§ Task description:
Please, without any pictures, transcribe the lines from the one holding "Where should I" to the end of the listing, both ends included.

****

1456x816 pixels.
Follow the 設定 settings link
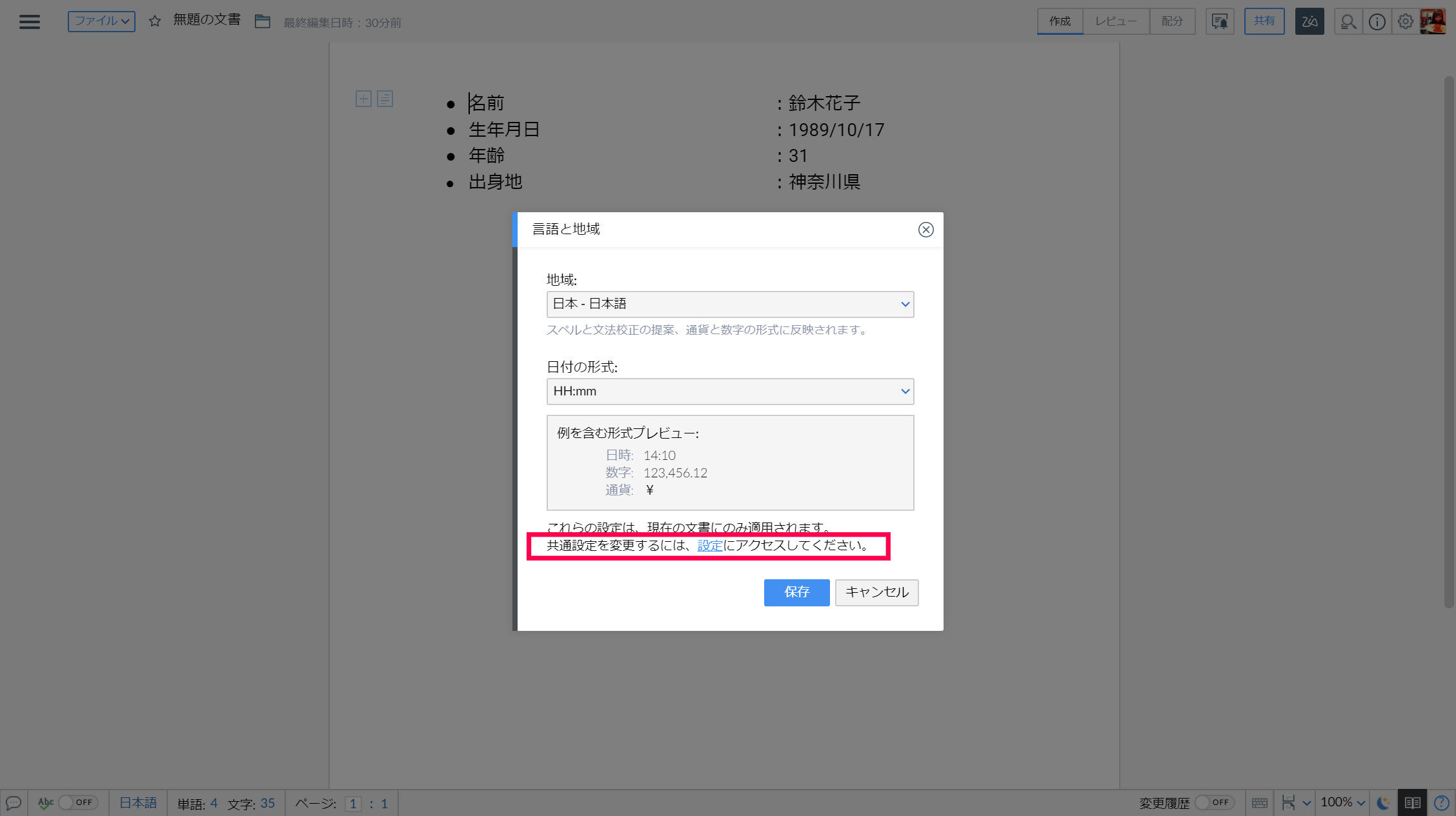click(710, 546)
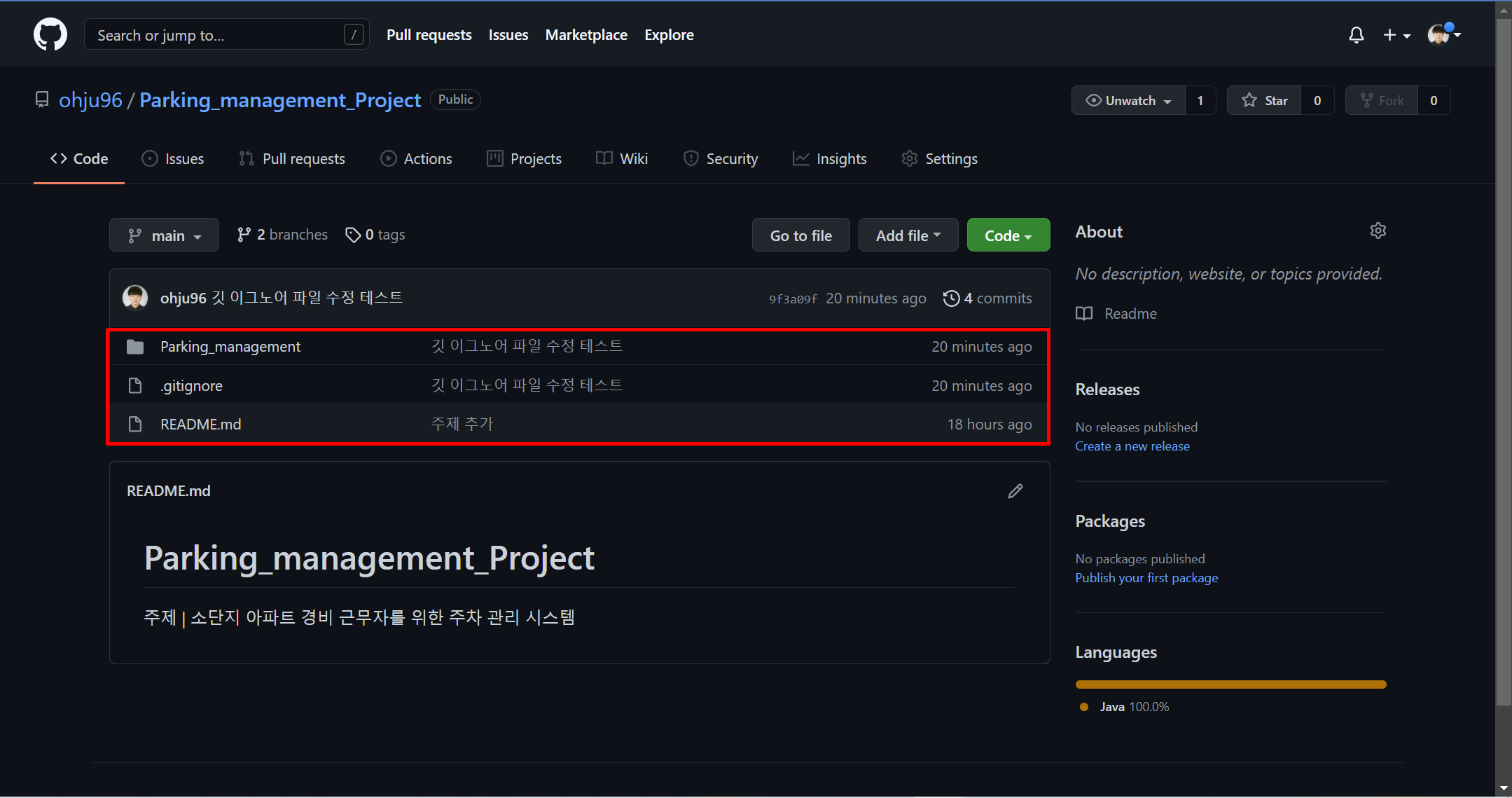Click the GitHub Octocat logo
This screenshot has width=1512, height=798.
click(x=50, y=34)
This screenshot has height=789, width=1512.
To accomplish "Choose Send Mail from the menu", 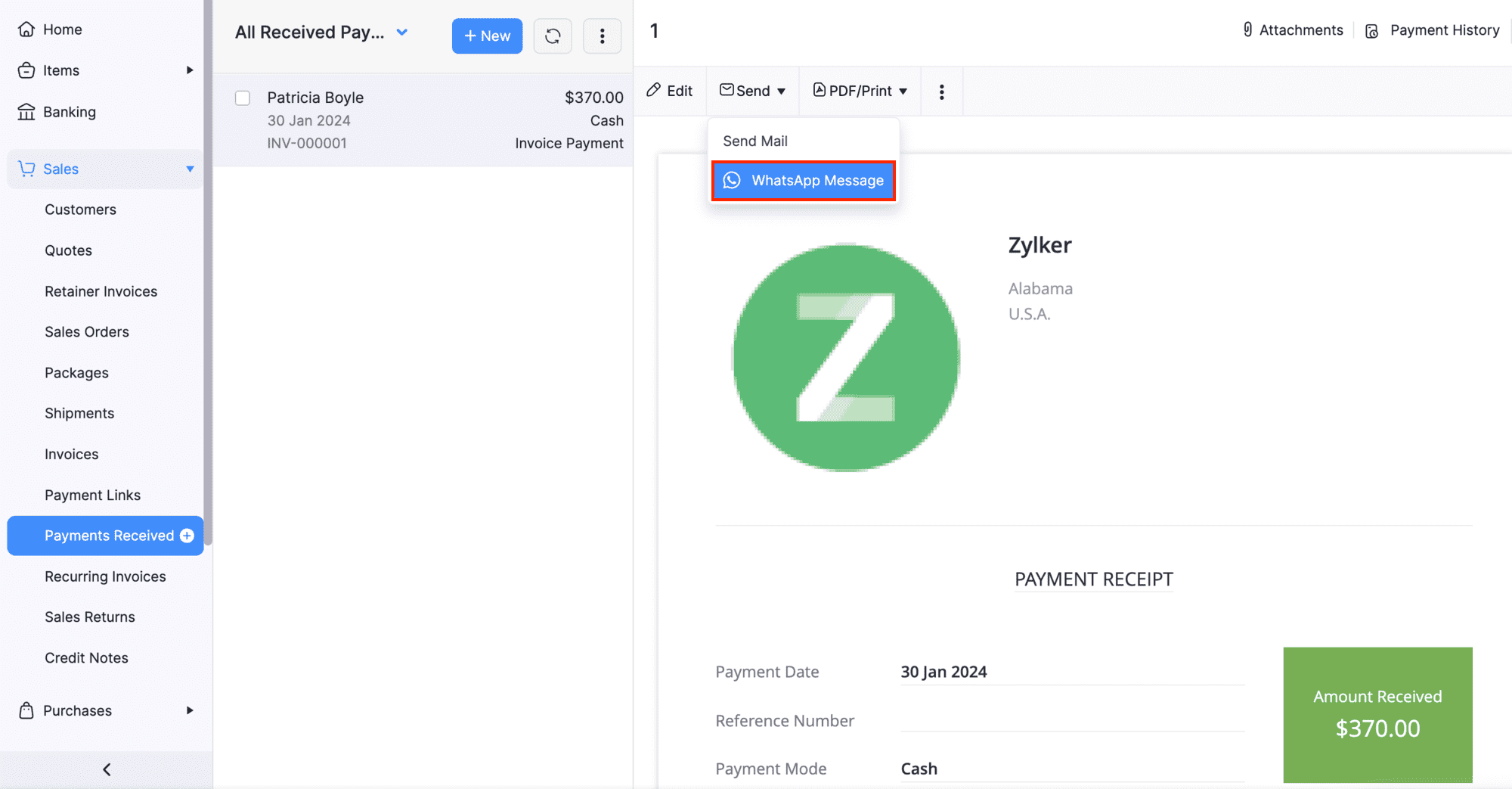I will click(755, 141).
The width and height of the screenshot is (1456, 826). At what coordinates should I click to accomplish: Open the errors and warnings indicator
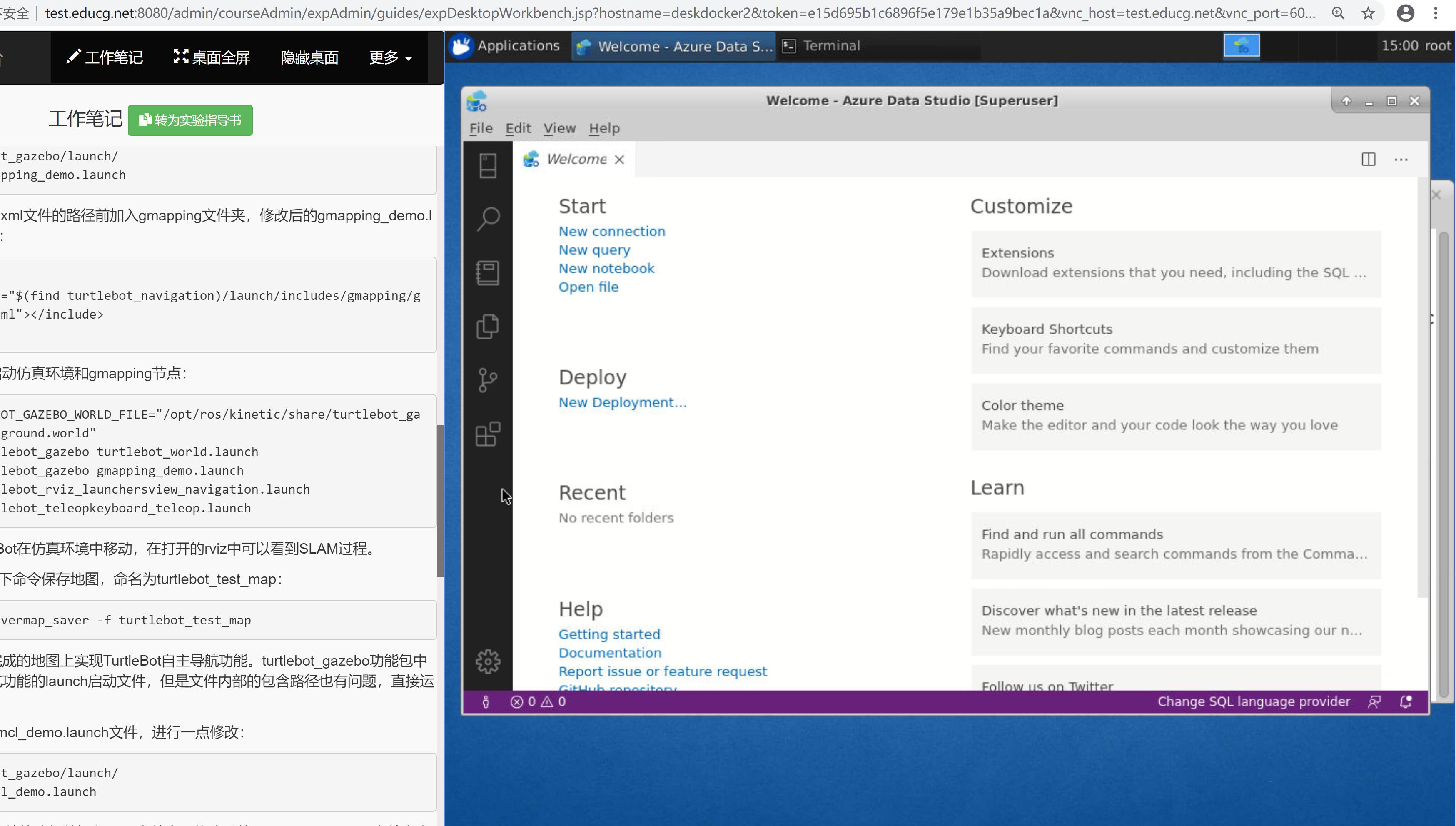pos(538,702)
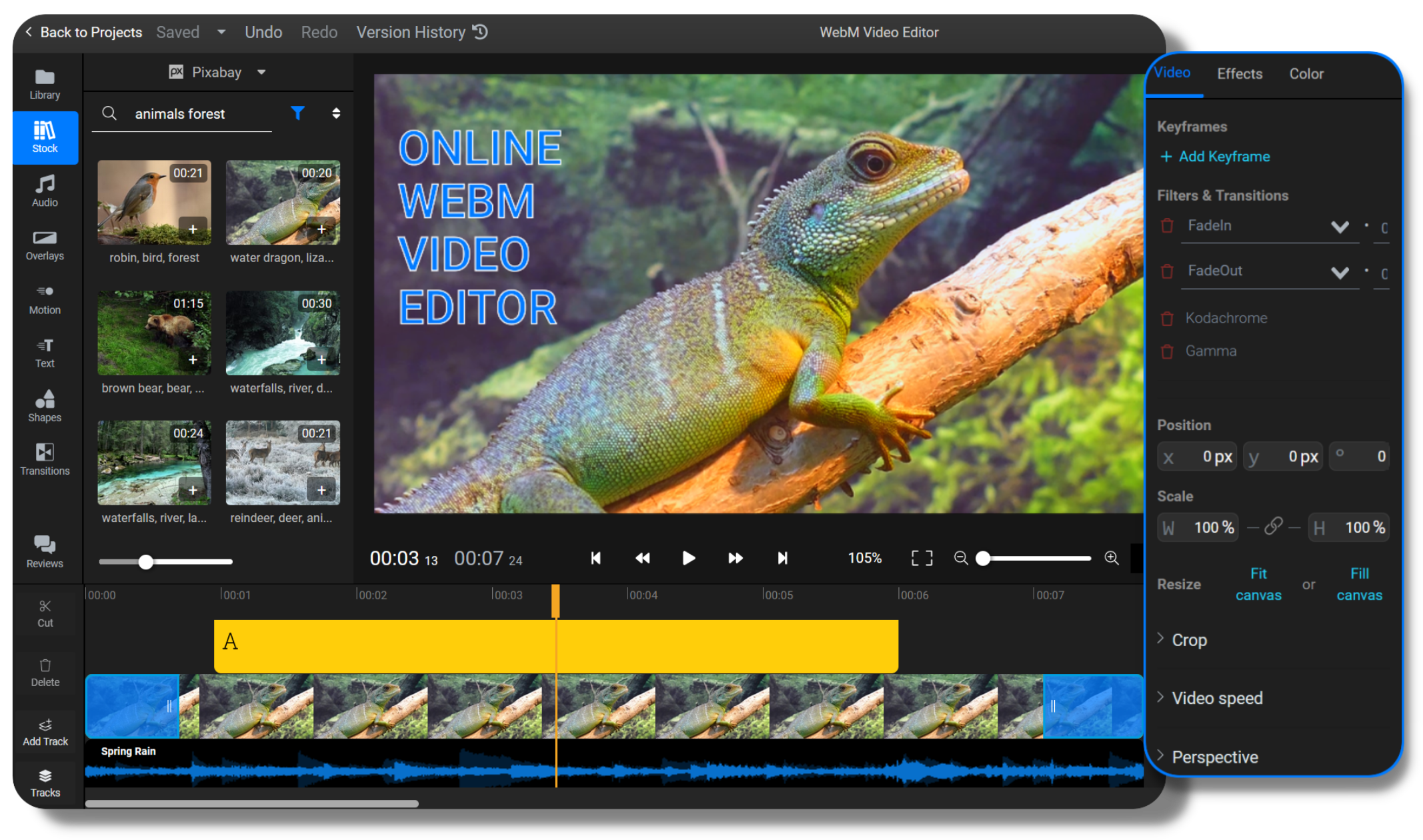The width and height of the screenshot is (1423, 840).
Task: Select the Audio panel in sidebar
Action: pyautogui.click(x=44, y=191)
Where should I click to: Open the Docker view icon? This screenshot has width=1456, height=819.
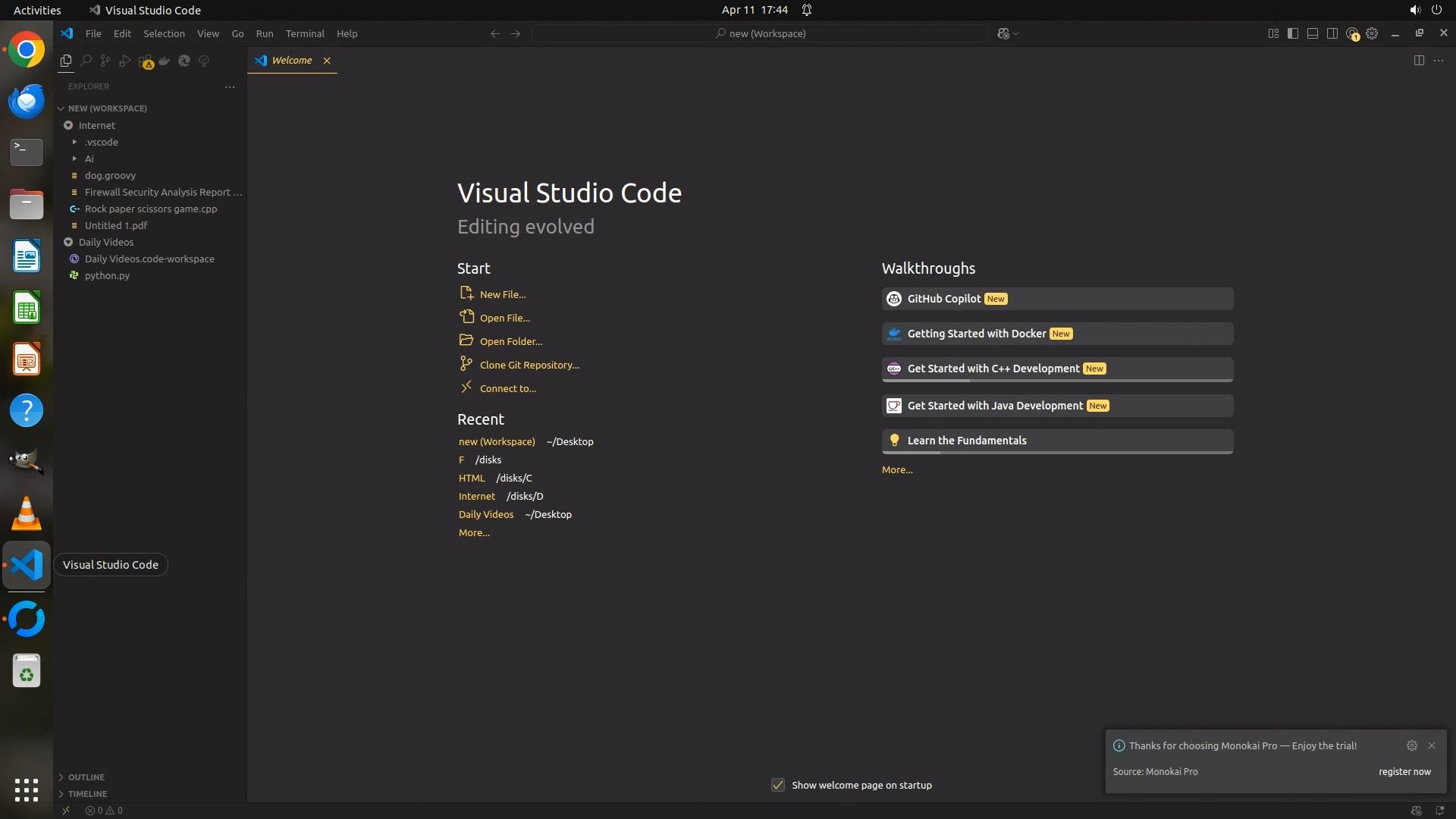tap(165, 61)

****

§ Output for this task:
Where should I click to: Open the Docker view icon? This screenshot has width=1456, height=819.
tap(165, 61)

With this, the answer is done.